Simple Seasonal Affective Disorder Therapy You Should Try
Jason Stepkovitch • Oct 05, 2020

Central New York is truly one of the most beautiful places on the planet.  We have a wealth of lakes and rivers, forests, beautiful farmland, gorges, temperate summers, and plenty of snowy landscapes in the winter.  What Syracuse and Central New York also possess are clouds, and… winter darkness.  Syracuse ranks 8th from the bottom in the entire US in terms of possible sunshine.  We just don’t get enough sunlight, particularly from November through March.  

Photo By https://www.pexels.com/@digitech

Photo By https://www.pexels.com/@digitech

If you tend to feel sluggish in our Upstate winters, you may be suffering from seasonal affective disorder (SAD).  Studies have shown that up to 9 percent of Alaskans and 15 percent of Canadians struggle with the “winter blues”.  SAD is defined by at least 2 years of experiencing a major depressive episode during a specific season, almost exclusively winter in our climate.  Symptoms of depression, beyond feeling down nearly every day for more than 2 consecutive weeks, include difficulties with concentration, having low energy, changes in appetite, problems with sleep, feelings of hopelessness or worthless, and, in severe cases, thoughts of suicide.  Those suffering from SAD usually struggle with oversleeping and overeating, sometimes including carbohydrate cravings.  This is not always the case in other forms of depression, in which individuals can struggle with insomnia or loss of appetite.

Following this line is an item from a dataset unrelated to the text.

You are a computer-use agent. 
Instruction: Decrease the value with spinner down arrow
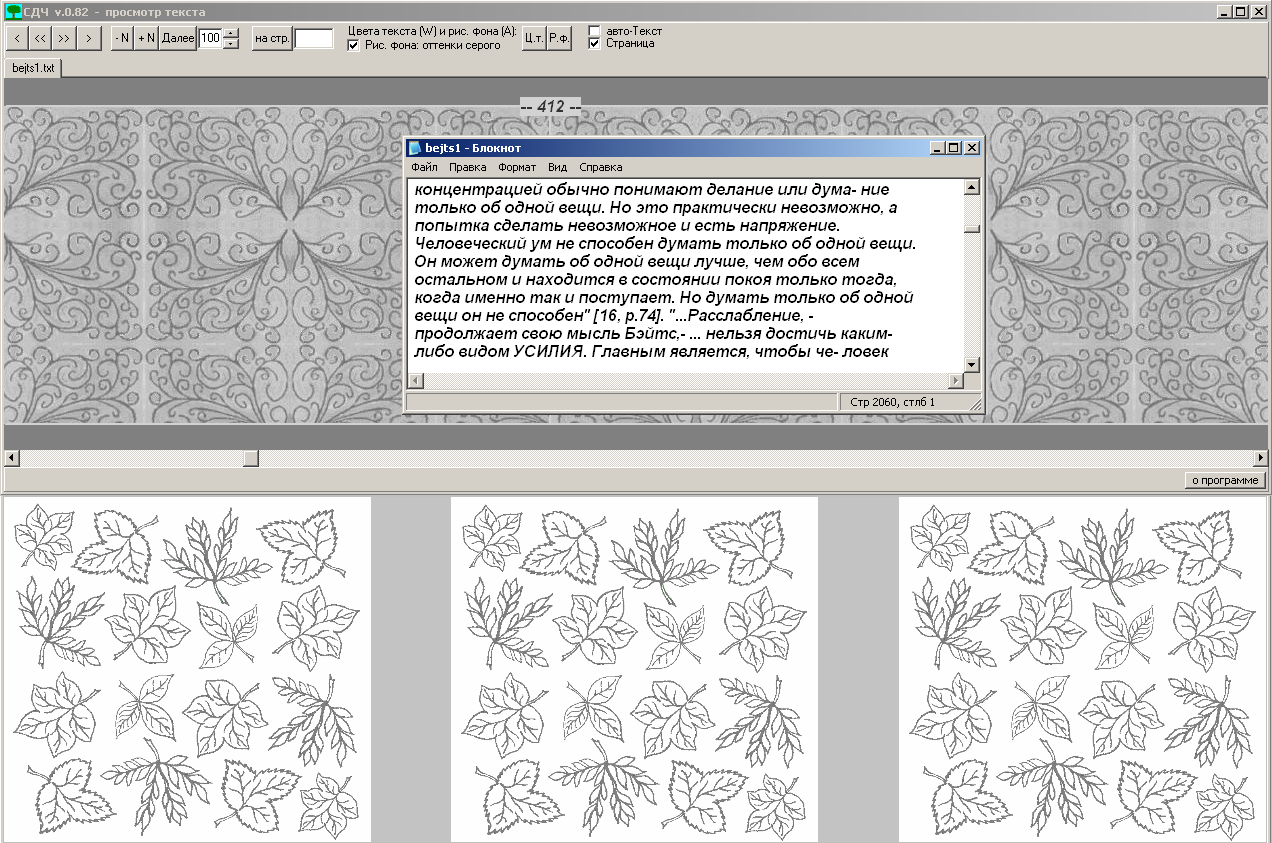231,44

What Can I Do If I Struggle with Depression in the Winter?

  1.  Get your vitamin D level checked, either by your primary care physician or your psychiatrist.  Vitamin D can be obtained through fortified milk products, certain fish, such as salmon, mackerel, and tuna, egg yolks, and beef liver.  Vitamin D can be naturally produced through exposure to sunlight, which is why in northern climates we tend to see more vitamin D deficiencies.  Vitamin D is implicated in both the synthesis of serotonin but also appears to increase levels of serotonin in the central nervous system.  There is such a thing as vitamin D toxicity, so don’t just take voluminous amounts of vitamin D without consulting with your physician.  Also, don’t hit the tanning salons to stimulate your natural production of vitamin D.  Having a normal vitamin D level but getting melanoma along with your glistening tan isn’t the answer.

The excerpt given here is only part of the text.